Я растянулся на своем ложе, меж сосновых корней; несколько веток, срубленных артогнем, сунул под голову. Винтовку положил рядом – приклад на земле, ствол на перевернутой каске.
– Что на тебя нашло, Борис? – шептал Т. Т., пристроившийся рядом. – Орешь черт знает что… «Войну проиграем»…
Я не отвечал. Что толку? Все равно будет так, как Ушкало прикажет… в соответствии с обстановкой… а обстановка не позволяет пройти к «Тюленю», и весь сказ…
Я перевернулся на другой бок, спиной к Т. Т., спиной ко всем. Меня клонило в сон – спасу нет…
Мы шли с Иркой по Университетской набережной, я пытался закурить на ветру, а Ирка вдруг удивленно спросила: «Когда это ты начал курить?» А я смотрел на тот берег Невы и там, где полагалось быть Исаакию, видел остров, поросший темной хвоей, и еще островки, и вдруг из-за них выплыл, стуча движком, старенький мотобот. В нем сидели бородатые люди в кольчугах и остроконечных шлемах, их копья торчали как частокол. Викинги! Я обернулся к Ирке, чтобы показать ей корабль викингов, но увидел, как Сашка Игнатьев уводит ее, обняв за бедра. Они свернули за угол Съездовской линии. Я побежал за ними. Из открытого окна смотрел на меня лысый кларнетист и смеялся. Я погрозил ему кулаком, а он приставил ко рту кларнет и заиграл. И тут я заметил, что это вовсе не кларнетист, а кто-то со стертым лицом, весь серый, и вместо кларнета у него автомат «Суоми». Он прицелился в меня из автомата, я шарахнулся, спрятался за большой отвесной скалой. Теперь я был в безопасности. Вдруг скала качнулась на фоне багрового неба, вздыбилась и начала медленно, бесшумно падать на меня. Я заорал…
Но кричал, должно быть, не наяву, а во сне. Никто не смотрел на меня, когда я проснулся. Скала была на месте. Тьфу, чертовщина!
Лицо было потное, щека исколота сухими хвойными иголками. Я осторожно повернулся на другой бок и увидел Ушкало. Он, сгорбившись, сидел на камне возле телефона. Отворот серого свитера был выпущен на воротник его кителя. Лицо Ушкало было хмурым. Рядом с ним, спиной ко мне, сидел Толя Темляков. У него был напряженный затылок – так мне показалось. Остальные ребята, сменившиеся с вахты, спали кто где.
– Ну и что? – сказал Ушкало. – Дальше что?
– Ничего, – ответил Т. Т. тихим голосом. – Просто ставлю вас в известность.
– Слушай, Темляков. Я Литвака полтора месяца знаю. В боевой обстановке. В десантах. А не без году неделю, как тебя. Так что ты мне голову не морочь.
– Я не морочу, – тихо, но твердо отвечал Т. Т. – Просто ставлю вас как командира в известность. Имеются нездоровые настроения.
– Хреновину порешь. – Ушкало закурил, с силой выдохнул махорочный дым. – Я сам разберусь, у кого какие настроения. Разберусь сам.
Т. Т. стал устраиваться под скалой, лег. Наши взгляды встретились. Но только на миг. Я закрыл глаза.
Ушкало пригрозил выгнать меня из десантного отряда – а за что? Со своими нехитрыми обязанностями телефониста я управлялся. Вахты стоял (вернее, лежал) не хуже других. Сна на посту не допускал – ни-ни! Так за что же гнать? За то, что хочу похоронить по-человечески погибших товарищей?
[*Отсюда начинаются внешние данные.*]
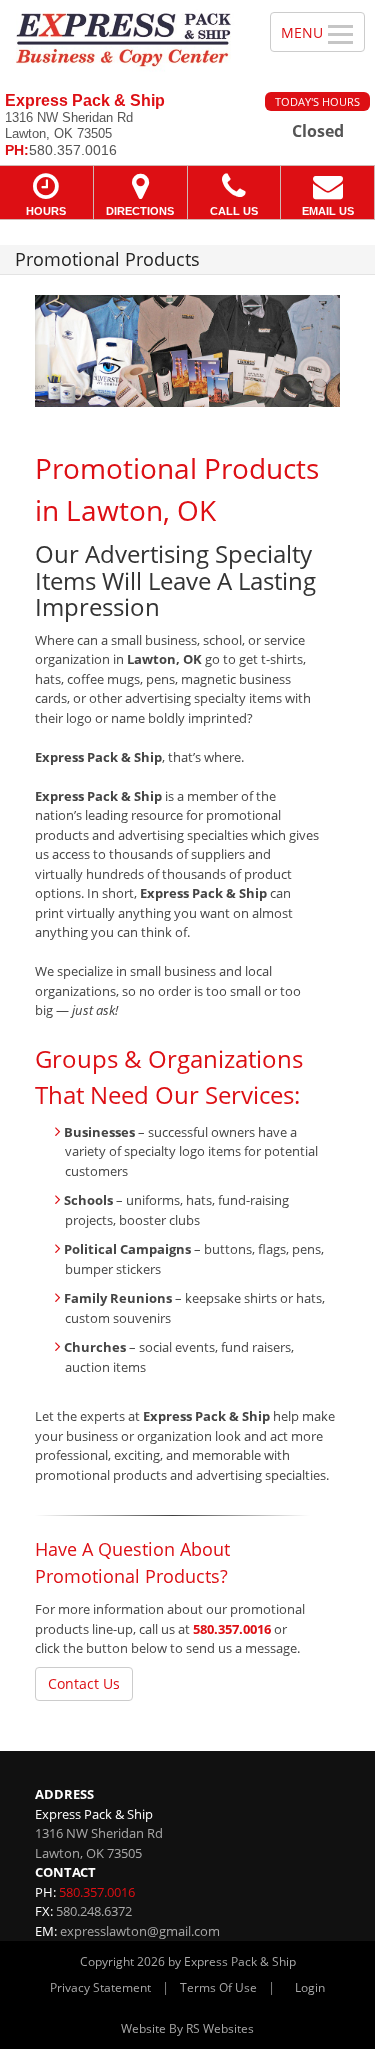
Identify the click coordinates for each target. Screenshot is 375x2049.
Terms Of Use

Я задал этот вопрос, не дававший покоя, Андрею Безверхову, «земляку» из Бологого.
– Не в том дело, – сказал он, обстругивая ветку. – Похоронить, само собой, надо.
– А в чем же? – настаивал я.
– Чего ты вяжешься, Земсков? Шамрай был твой друг, да? Потому и кричишь громче всех: Шамрай, Шамрай! – Он зло скривил заячью губу. – А если б он не был тебе друг? Молчал бы в тряпку, так?
Ошеломленный, я повторял про себя безжалостный вопрос Безверхова – и не находил ответа. Честного ответа! Ну-ка, ответь как на духу, Боря Земсков: кричал бы ты «громче всех», если б там, в затонувшем мотоботе у ничейного островка, лежал не Колька Шамрай, а другой, не знакомый тебе человек? Ну-ка, честно: «вязался» бы ты к командиру острова с требованием гнать туда шлюпку? Или ждал бы тихонечко, что решит начальство? Молчал бы в тряпку, а?